The novel gestures in the direction of several classic films – Rebecca, Gaslight, Midnight Lace, and (unsurprisingly) Suspicion – but it also reminded me of several TV miniseries that I have watched recently, stories that were written and produced nearly a quarter century after Rogan’s novel was published. The recent Netflix miniseries Sirens features a luxurious house on the top of a cliff – unimaginatively named Cliff House – complete with a tower room accessed by a spiral staircase. The story features a wife married to an older man, whose family wealth paid for the fabulous cliff house, a man who may be planning to ditch his wife for a much younger woman. Likewise, the explanation of what is happening to Emma in Suspicion is almost identical to the explanation of why the main female character of the recent Hulu miniseries The Stolen Girl is also being driven to the point of madness by some unknown tormentor. Like Suspicion, last year’s Netflix series The Perfect Couple also featured a female novelist whose fabulous mansion has become the sight of deadly turmoil. The plot of Suspicion also tracks pretty closely to the plot of the 2021 Netflix film Things Heard & Seen, which starred Amanda Seyfried. Rogan’s novel strikes me as superior to all of these similar TV dramas. Some enterprising producer ought to snap up the rights to the novel and adapt it as an eight-part miniseries for Netflix.

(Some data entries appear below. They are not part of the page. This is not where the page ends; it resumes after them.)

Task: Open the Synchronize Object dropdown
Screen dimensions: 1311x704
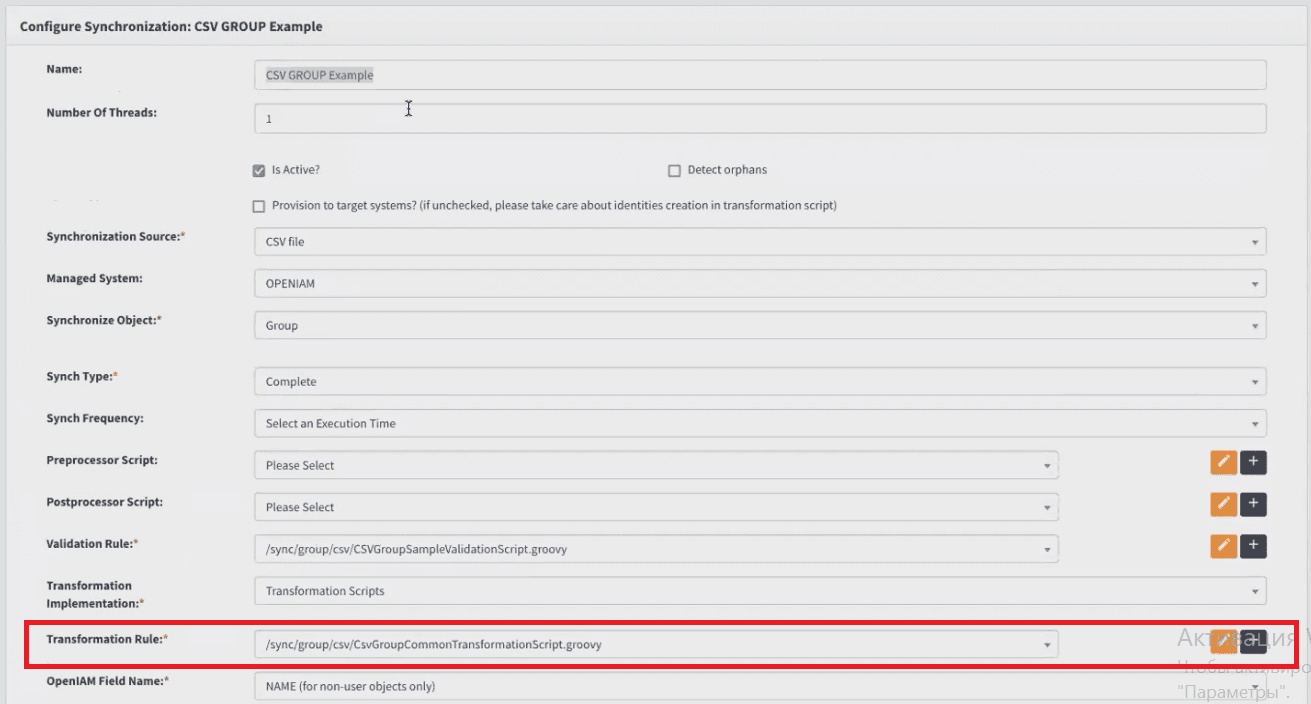Action: (x=760, y=326)
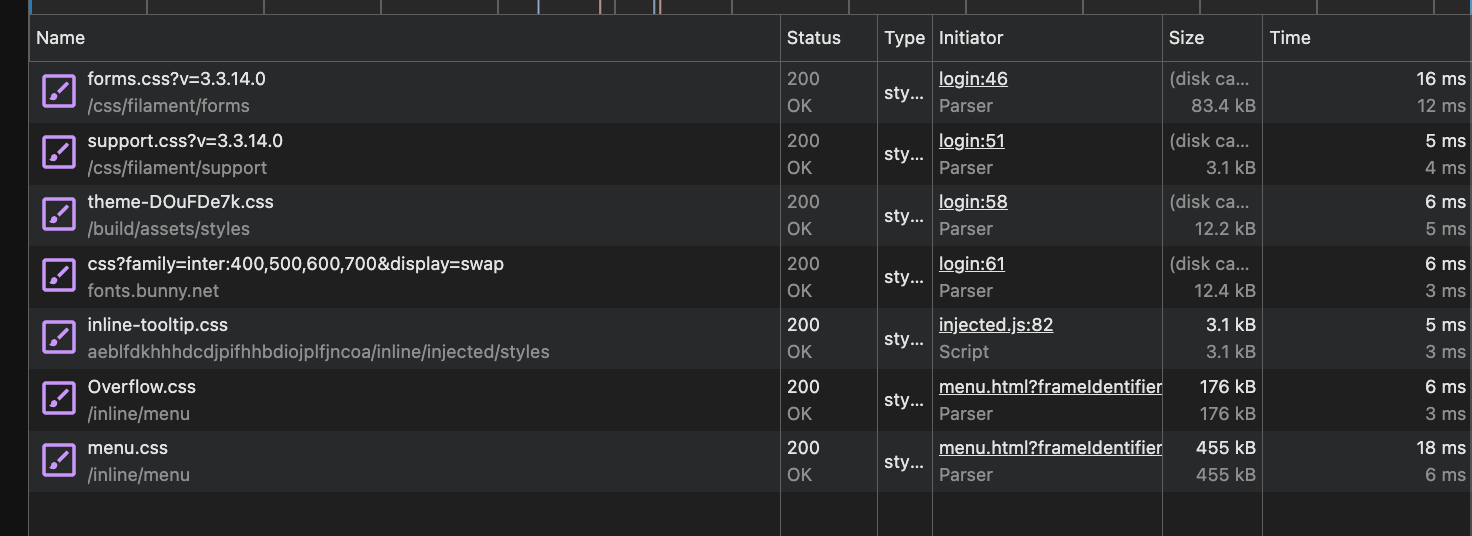Viewport: 1472px width, 536px height.
Task: Sort requests by the Name column
Action: pyautogui.click(x=61, y=38)
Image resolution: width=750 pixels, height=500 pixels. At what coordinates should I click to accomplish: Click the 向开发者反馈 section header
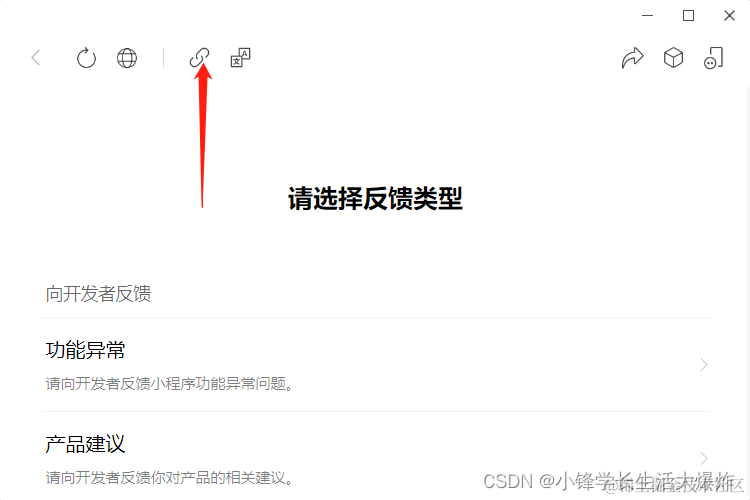(x=98, y=294)
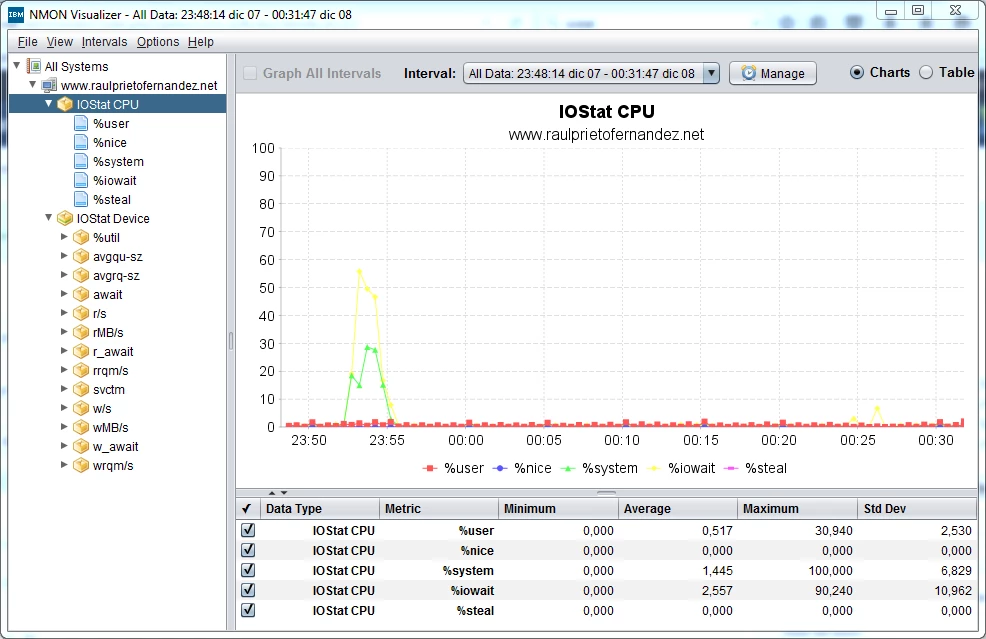Click the Manage button
The width and height of the screenshot is (986, 639).
click(772, 73)
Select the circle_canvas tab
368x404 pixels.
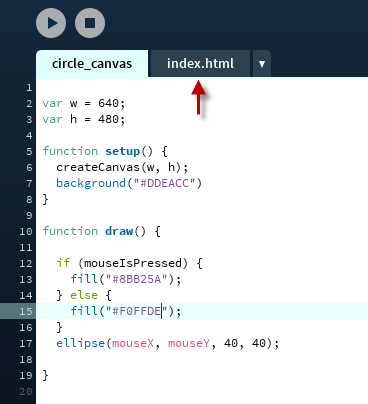tap(92, 64)
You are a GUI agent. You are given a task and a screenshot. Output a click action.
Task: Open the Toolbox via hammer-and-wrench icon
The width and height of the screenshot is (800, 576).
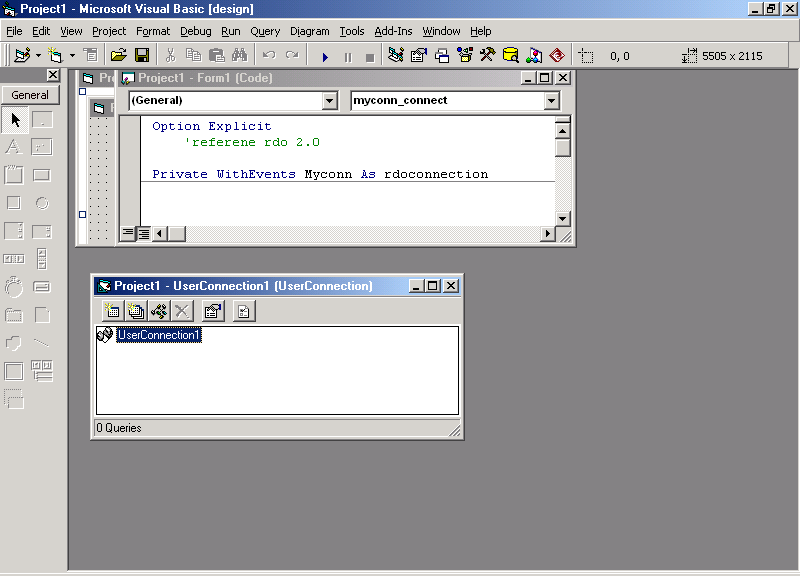click(x=487, y=56)
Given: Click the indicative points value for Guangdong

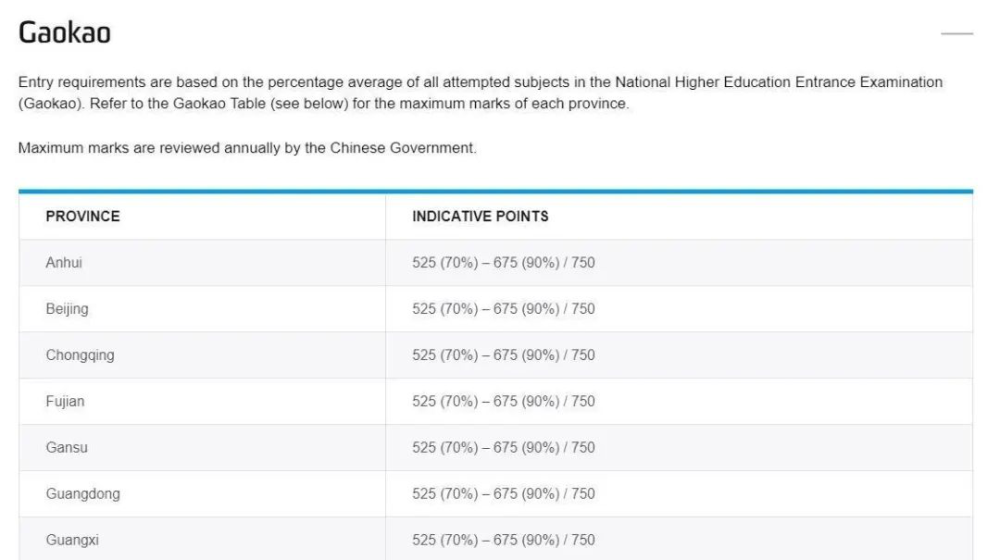Looking at the screenshot, I should point(503,493).
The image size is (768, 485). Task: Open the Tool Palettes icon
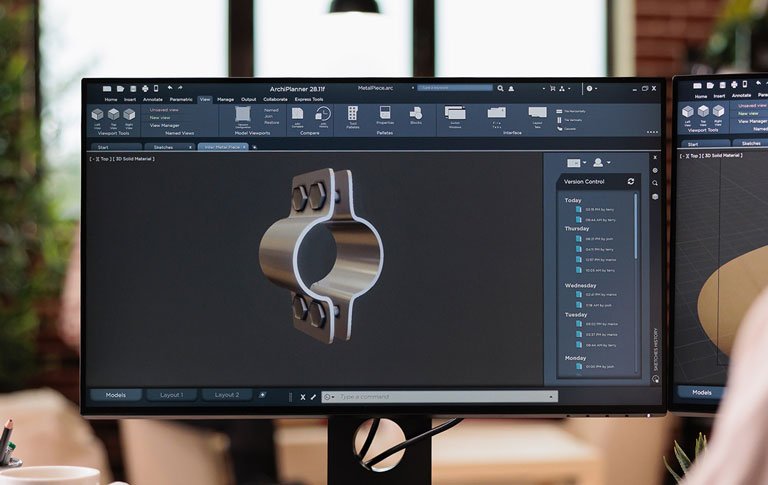click(353, 114)
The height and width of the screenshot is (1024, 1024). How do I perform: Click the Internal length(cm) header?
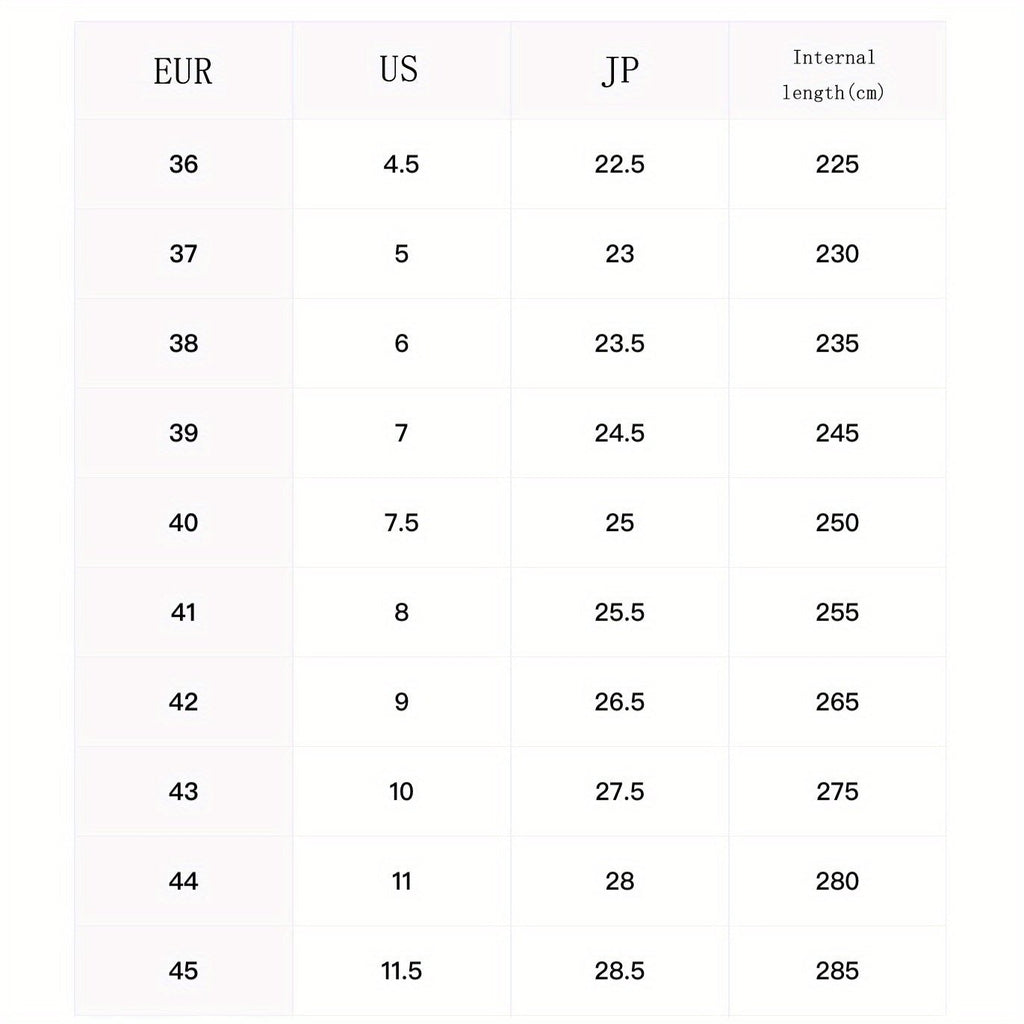835,75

One other thing Rogan ought to be congratulated on is her ability to create characters who are multi-dimensional, something that a lot of today’s pop-culture creators seem incapable of doing. In Suspicion, for instance, pervy soccer coach Nick manages, at one point in the novel, to perform a truly heroic deed. You’ll never find perviness and heroism combined in a contemporary TV or pop-fiction character. Being pervy automatically renders you incapable of possessing any good points. Several of Rogan’s other characters defy stereotype in similarly interesting ways, although I might spoil the plot if I were to explain to you how they do this. Suspicion has a boring, generic, and overused title, but that is about its only major flaw. The San Francisco Chronicle wasn’t far off in comparing Barbara Rogan’s book to the work of Shirley Jackson. Both women proved themselves capable of creating domestic drama that is sophisticated, skillfully written, and frequently quite subtle. Jackson wrote a handful of classic haunted house novels. Suspicion isn’t quite as good as the best of Shirley Jackson, but very little is. If you are jonesing for a good haunted house story, start rummaging through the Little Book Houses in your neighborhood, and keep an eye out for Suspicion.